Comme relevé dans notre développement sur la gestion de l'État, la variation du taux de chômage par département est à analyser au cas par cas. 

  • Contre toute attente, ce sont les Pyrénées-Orientales qui détiennent le record métropolitain avec 12,4 % de chômeurs au premier trimestre 2024. Ce chiffre s'explique par le dérèglement climatique que ce territoire subit de plein fouet, sans que l'économie ne s'y soit adaptée. L'allongement des périodes de sécheresse entraîne donc un recul des activités agricoles et industrielles, et dissuade les entreprises de s'y installer. Le département catalan confirme au passage le fait que le tourisme ne suffit pas à alimenter une attractivité économique. Sans adaptation de nos modes de consommation, de production et de gestion d'entreprises, nous ne parviendrons pas à recréer de l'emploi dans les zones en difficulté.
  • Les départements qui enregistrent le chômage le plus faible sont ruraux également : 5,7 % dans l'Aveyron, 5,6 % dans le Gers et la Haute-Loire, 5,4 % dans les Deux-Sèvres, 5,3 % dans le Jura, 4,9 % en Mayenne, 4,8 % en Lozère, 4,3 % dans le Cantal... Et pour cause : dans ces départements, l'exode rural a déjà eu lieu. Tous ces départements sauf un appartiennent aux 30 moins peuplés du territoire. La moitié d'entre eux ont perdu des habitants entre 2013 et 2018, les autres n'ayant pas réussi à augmenter leur population d'un pourcent ou plus. Cette situation plonge nos territoires dans un cercle vicieux : moins il y a d'habitants, moins il y a de commerces et d'infrastructures, et moins il y a d'habitants...
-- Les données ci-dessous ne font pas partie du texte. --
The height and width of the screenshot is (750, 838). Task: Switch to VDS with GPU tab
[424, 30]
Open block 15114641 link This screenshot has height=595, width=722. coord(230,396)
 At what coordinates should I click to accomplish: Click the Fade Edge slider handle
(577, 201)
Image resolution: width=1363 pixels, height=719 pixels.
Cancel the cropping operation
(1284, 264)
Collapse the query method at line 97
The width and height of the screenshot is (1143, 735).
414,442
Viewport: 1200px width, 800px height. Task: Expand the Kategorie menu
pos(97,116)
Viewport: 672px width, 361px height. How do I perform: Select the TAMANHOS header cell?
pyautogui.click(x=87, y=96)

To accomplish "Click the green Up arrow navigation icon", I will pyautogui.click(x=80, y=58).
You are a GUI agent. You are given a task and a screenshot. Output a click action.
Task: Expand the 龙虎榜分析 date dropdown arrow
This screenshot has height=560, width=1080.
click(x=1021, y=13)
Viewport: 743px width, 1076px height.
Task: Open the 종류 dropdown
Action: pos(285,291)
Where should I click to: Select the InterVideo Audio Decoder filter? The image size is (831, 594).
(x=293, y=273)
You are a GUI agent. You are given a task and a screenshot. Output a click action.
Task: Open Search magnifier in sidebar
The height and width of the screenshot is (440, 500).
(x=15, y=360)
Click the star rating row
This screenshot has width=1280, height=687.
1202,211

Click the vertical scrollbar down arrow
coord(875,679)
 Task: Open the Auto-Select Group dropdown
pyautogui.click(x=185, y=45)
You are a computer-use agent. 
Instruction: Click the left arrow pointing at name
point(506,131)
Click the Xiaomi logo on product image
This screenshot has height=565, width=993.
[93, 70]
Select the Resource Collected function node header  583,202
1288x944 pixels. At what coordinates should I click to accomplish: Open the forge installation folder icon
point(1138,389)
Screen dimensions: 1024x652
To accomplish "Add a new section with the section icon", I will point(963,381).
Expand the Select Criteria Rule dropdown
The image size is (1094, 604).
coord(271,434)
Une priorité environnementale

Cet exode rural pousse les Français, notamment les demandeurs d'emploi, à se rapprocher des agglomérations : sur la même période, les départements d'Annecy, Bordeaux, Montpellier, Toulouse et Nantes gagnent plus de 6 % d'habitants, rejoints par l'Ille-et-Vilaine (Rennes), le Rhône (Lyon) et la Seine-Saint-Denis avec une croissance démographique supérieure à 4 %. Alors que l'urbanisation incohérente de certains quartiers a multiplié les îlots de chaleur, dégradé les conditions de vie et artificialisé les sols, la situation menace de s'aggraver par la nécessité de prendre en compte les nouveaux venus.

Une priorité culturelle

Alors que les grandes métropoles sont les premières à s'imprégner de la culture et du consumérisme américains, des idées du courant intersectionnel et de la culture woke, les territoires ont su préserver leur culture, tant française que régionale. Même la gauche locale, notamment en Bretagne, Occitanie et Nouvelle-Aquitaine, ne remettent pas en cause les spécificités culturelles de leurs terres d'élection. La désertification des campagnes constitue donc une menace, celle de voir notre héritage immatériel décliner. Pire, certains partis, se réclamant pourtant du patriotisme, envisagent la suppression des régions, engendrant donc la perte de leur action de promotion du patrimoine et des traditions. Comment est-il possible de cautionner un tel anachronisme ? 

Une priorité démocratique

La conséquence du départ massif des habitants des zones rurales réside dans une disparité démocratique croissante. En 2010, les zones d'élection des députés sont redessinées afin d'atteindre un nombre semblable d'habitants. Résultats : les départements ruraux perdent 13 députés, majoritairement au profit des circonscriptions des Français de l'étranger. Les départements accueillant des villes de plus de 100 000 habitants n'en perdent que 5, venant représenter de nouveaux résidents d'outre-mer. Si l'exode rural s'amplifie, un nouveau redécoupage réduira encore davantage le nombre de parlementaires représentant les territoires ruraux, au profit des villes et des zones périurbaines. Comment s'étonner de la politique menée, et, par déduction, du grave signal adressé par les électeurs ?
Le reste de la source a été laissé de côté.